Gothenburg, Sweden

Summary 

Gothenburg’s system of incinerating waste to make electricity and heat is highly efficient. Benchmarked against other European countries, the system compares very favorably, generating 3.3 MWh per ton of waste for heating (27% of the city) and electricity, reducing landfill to a small fraction of the total waste collected, and cutting emissions by over 200,000 tCO2 annually. By generating energy from waste, 25% of the City’s CO2 emissions from energy consumption have been cut.

What is it?

An integrated waste system that collects, sorts and burns Gothenburg’s 345,000 tons of rubbish annually. The incinerated waste creates energy, which is used for heating and electricity. Waste is only removed by contractors if it has been separated for recycling, meaning 19% of total waste and 33% of household waste is recycled.

How does it work?

In Gothenburg, waste management services are contracted out to various private companies, such as Renova, IL Recycling and RECI AB. The local authority is responsible for the collection and treatment of household waste, which generates around 150,000 tons per year. A similar volume is generated by industry and business. Waste management companies bid for tenders in order to collect, treat and dispose of this waste.

Some 45,000 tons in packaging waste is collected at over 350 points around the city. Here the “producer pays” principle applies – citizens have a duty to sort and deposit various types of waste, such as glass, metal cans, cardboard, newspapers and batteries, with industry associations (charging fees to their members) organizing the contracting of waste management firms to handle the waste. Companies can opt out of this system but are then legally obliged to set up alternative measures.

Application

Renova is responsible for around 80% of waste management activity in the city of Gothenburg and is owned by 11 municipalities in the Västra Götaland region, and for this reason, this case study will concentrate chiefly on this company’s activities.

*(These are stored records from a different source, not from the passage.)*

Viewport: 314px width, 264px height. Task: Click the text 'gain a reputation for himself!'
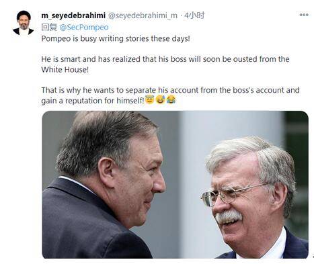(93, 101)
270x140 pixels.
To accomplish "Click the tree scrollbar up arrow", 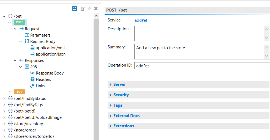I will coord(96,16).
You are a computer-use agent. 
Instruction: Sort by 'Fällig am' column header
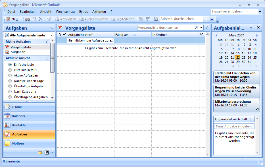coord(133,35)
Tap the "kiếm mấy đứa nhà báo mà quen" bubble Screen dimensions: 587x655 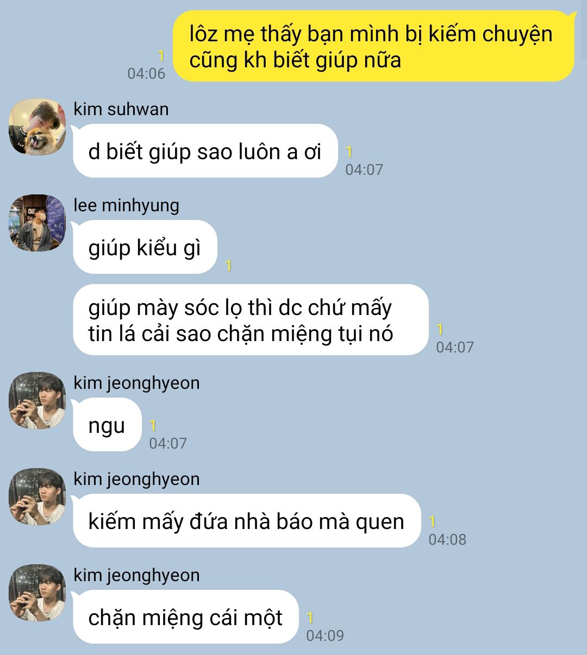pos(247,521)
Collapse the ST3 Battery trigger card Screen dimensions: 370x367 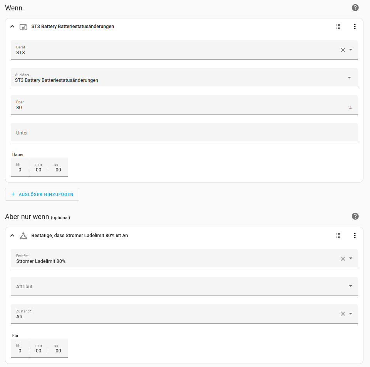(12, 27)
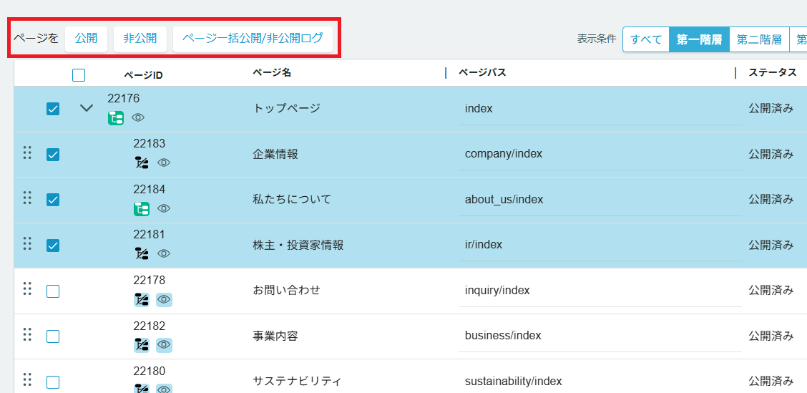The height and width of the screenshot is (393, 807).
Task: Click the drag handle for お問い合わせ row
Action: (27, 288)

Renova competes against private companies on the open market. In addition to its work in Gothenburg city, it collects waste in 4 neighbouring municipalities. In 2006, the company handled a total of 890,000 tonnes waste. They strive to maximize recycling, reuse and recovery in the waste handling process. Collected waste is sorted at a range of facilities around the city, each specializing in particular waste types – 5 centres handle household waste, 2 industrial waste, and other facilities exist handling, for example, materials for composting.

  • In 2006, material recovery of 105,000 tons was achieved and 18,000 tons of soil and fertilizer was produced.
  • Much of the remaining waste was sent for incineration at the waste-to-energy plant in Sävenäs, which opened in 1972. Renova has a 15-year service contract for incineration in 11 municipalities and this facility creates energy and electricity for the district heating system in Gothenburg.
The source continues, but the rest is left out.